“So, why did you ask if I worked out? Do you belong to a gym?”
“Me buildin gots one. Ya go dere sometime?”
Uh-oh. Change the subject, quick. “You have beautiful eyes.” Why the hell did I say that? Now she’ll think I like her.
She leaned back and looked smug. “Ya wanna cock it up? Me be ya baby mudda?”
Oh, crap. He figured this might be a good time to use the language barrier to his advantage. “I’m really sorry, Zina. I’m afraid I’m just having too hard a time understanding you. It was nice to meet you, though. I’ll pay for our drinks on the way out.” He rose and tried to walk past her.
Her hand shot out, clamped around his wrist, and squeezed. “I see. Perhaps you’d prefer I speak the King’s English with a Brrritish accent?”
“What the…” Why the hell did she use the island accent if she— Oh, no. Does she have multiple personalities? Drake twisted his wrist, trying to extricate himself from her grasp, but she held on tight.
“I can talk like you do too, Mr. All-American.”
He gave up the struggle, his curiosity getting the better of him. “Okaaay. If you were perfectly capable of eliminating your accent, why did you make it so hard for me to understand you?”
“It was fun.”
“Fun?”
“Yeah, fun. You should have seen your face.” She finally let go of him.
Drake rubbed his wrist. “Hmmm… Well, I really do have to leave.”
Before he took a step, she enunciated, “Sit. Back. Down.”
He folded his arms and stood his ground. “I can’t. There’s somewhere I need to be.”
“Where?”
“My annual firefighter’s physical,” he said, without missing a beat. It wasn’t until next month, but she didn’t have to know that.
She stared at him a moment, then wrote a phone number on her cocktail napkin and shoved it at him. “Here. Call me when you can take a joke.”
“What if that never happens?”
“Call me anyway.”
Drake folded the napkin and stuffed it in his pocket.
She leaned back in her chair with a satisfied smile, as if she knew her will would be obeyed. And just to rub in the point of her being a female dragon, her eyes shimmered gold.
I’m sorry, Mother. I just can’t do it. Even you wouldn’t want me to marry this bat-shit crazy dragon to continue the species.
***
“I’m going to check greeting card companies. Maybe I can find the brunette there.”

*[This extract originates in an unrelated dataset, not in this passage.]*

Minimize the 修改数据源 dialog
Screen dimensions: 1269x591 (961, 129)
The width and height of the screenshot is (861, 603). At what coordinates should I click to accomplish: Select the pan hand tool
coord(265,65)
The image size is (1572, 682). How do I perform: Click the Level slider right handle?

He had told the guys about the Internet producing a disastrous blind date. They encouraged him to keep trying, but what he really needed to do was delete his profile completely. He ambled toward the community room that housed the computers.
“I hope you find her,” Ralph said. “We’ve run out of friends to introduce you to. And none of us would let you near our sisters.”
“Good thing,” Drake called over his shoulder, “if they’re as ugly as you mucks.”
“Ha. You wish,” Mike said. “Irish girls are the prettiest in the world—or at least in Boston. Brazil might have a few chicks worth lookin’ at.”
While Mike and Ralph debated the best places to find good-looking women, Drake settled himself in front of the PC and typed in his user name and password. I’ll delete my profile right after checking my last lead. He searched for “greeting card companies.” Bliss was the woman he wanted, if only he could find her.
Up came a list of them. He scanned and scanned and scanned some more. Holy shit. There must be a hundred of them. And those were just the A’s.
He slammed the lid shut. The card she’d made didn’t have a logo or company name on the back. Apparently, she’d whipped it up on the fly, so he had no idea which card company to call. The TV show wasn’t airing yet, and he couldn’t get any information on the candidates. You’d think they were protecting the next high-tech product from corporate spies.
All he knew was her first name and that she owned the struggling company. Maybe I could get her last name from the condo association.
Since everyone in the small building had been displaced, he doubted that possibility. Even if he did locate someone, the idea that they’d just hand over personal information about one of the residents to a total stranger was remote. He literally sagged in defeat.
With nothing else to do unless the fire alarm blared, he went to the online version of the daily newspaper. He checked the back issues until he found the one from the day after the fire. Maybe an article in the local news about the structure burning would provide a clue.
Fortunately, it must have been a slow news day and the paper had a photograph of the mayhem. There he was on the side lawn, kissing—or rather, being kissed by—the beautiful but elusive Bliss. Her back was to the camera, so he couldn’t even show her picture around the neighborhood. Damn.